To quantify the results of this overall comparison, the simulated crosspeaks that overlap with any contours greater than the 5 σ noise floor were counted for each model. The uncertainty of ±0.5 ppm was used for both Cα and Cβ predicted chemical shifts. Because helical Ser and Thr crosspeaks are close to the diagonal and generally obscured by the strong diagonal peaks, they were excluded from the quantitative comparison. The Thr and Ser Cα and Cβ chemical shifts can instead be observed in 2D double quantum/zero quantum 13C-13C correlation spectra in which diagonal peaks do not exist (shown in the Supplementary Material). Gly was also excluded because of the lack of a Cβ atom. The results are summarized in Table 3. In all molecular models, at least 70% of the MSP1 residues are helical and therefore should have very similar chemical shifts. A smaller number of residues differ among the models; these differences correspond to those key residues that have multiple energetically allowed secondary structures, which in turn are the important determinants of the relative orientation of adjacent helices. We find that overall agreement between the experimental data and the belt model is best, consistent with the detailed analysis of proline residues as presented above.

TABLE 3.

Overall comparison of simulated and experimental 2D 13C-13C correlation spectrum

Model Total number of residues Number of residues excluding G, S, T Number of overlapping Cα-Cβ crosspeaks Percentage of overlapping Cα-Cβ crosspeaks
Belt 195 166 159 95.8%
Head-to-head picket fence 191 162 147 90.7%
Head-to-tail picket fence 191 162 145 89.5%

*The uncertainty of ±0.5 ppm was used for simulated crosspeak positions and 5 σ noise cutoff was used for experimental spectra.

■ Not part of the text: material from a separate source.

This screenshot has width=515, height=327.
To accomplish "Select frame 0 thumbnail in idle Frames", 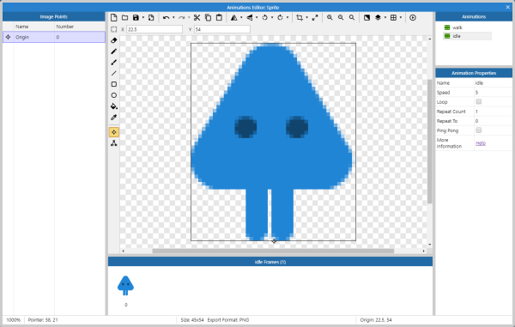I will click(x=125, y=286).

Although our study does not provide every detail about the structure of discoidal HDL at atomic resolution, it illustrates an approach that can be applied to other lipid-bound states of apo A-I. Considering the fact that the x-ray structure of lipid-free full length apo A-I has recently been solved (20), more structural information about the lipid-bound states will likely help in understanding the pathway by which lipid-free/poor apo A-I is converted to discoidal HDL and finally to mature HDL. A detailed understanding of the structural transformation of apo A-I will lend structural insight into the interactions of apo A-I with other essential components of the reverse cholesterol transport pathway, such as LCAT and SR-BI. The results therefore contribute both fundamental knowledge as well as an approach that may eventually lead to therapeutic strategies for reverse cholesterol transfer.

CONCLUSIONS

To define the structure of discoidal lipoprotein particles, we have presented an SSNMR study of uniformly 13C, 15N-labeled MSP1 encircling the phospholipid bilayer Nanodisc. We demonstrate that precipitated Nanodiscs have excellent microscopic order for high-resolution multi-dimensional SSNMR studies, as indicated by the narrow inhomogeneous line widths. Our results further show that lipid-protein complexes possess the conformational homogeneity required for SSNMR studies and yield line widths comparable to small globular proteins. Our experiments reveal tensor properties, including the CSA of carbonyl sites and the dipolar couplings among protonated sites, which are consistent with a sample that is microscopically rigid on the NMR timescale. These favorable properties are essential for detailed structural study by SSNMR.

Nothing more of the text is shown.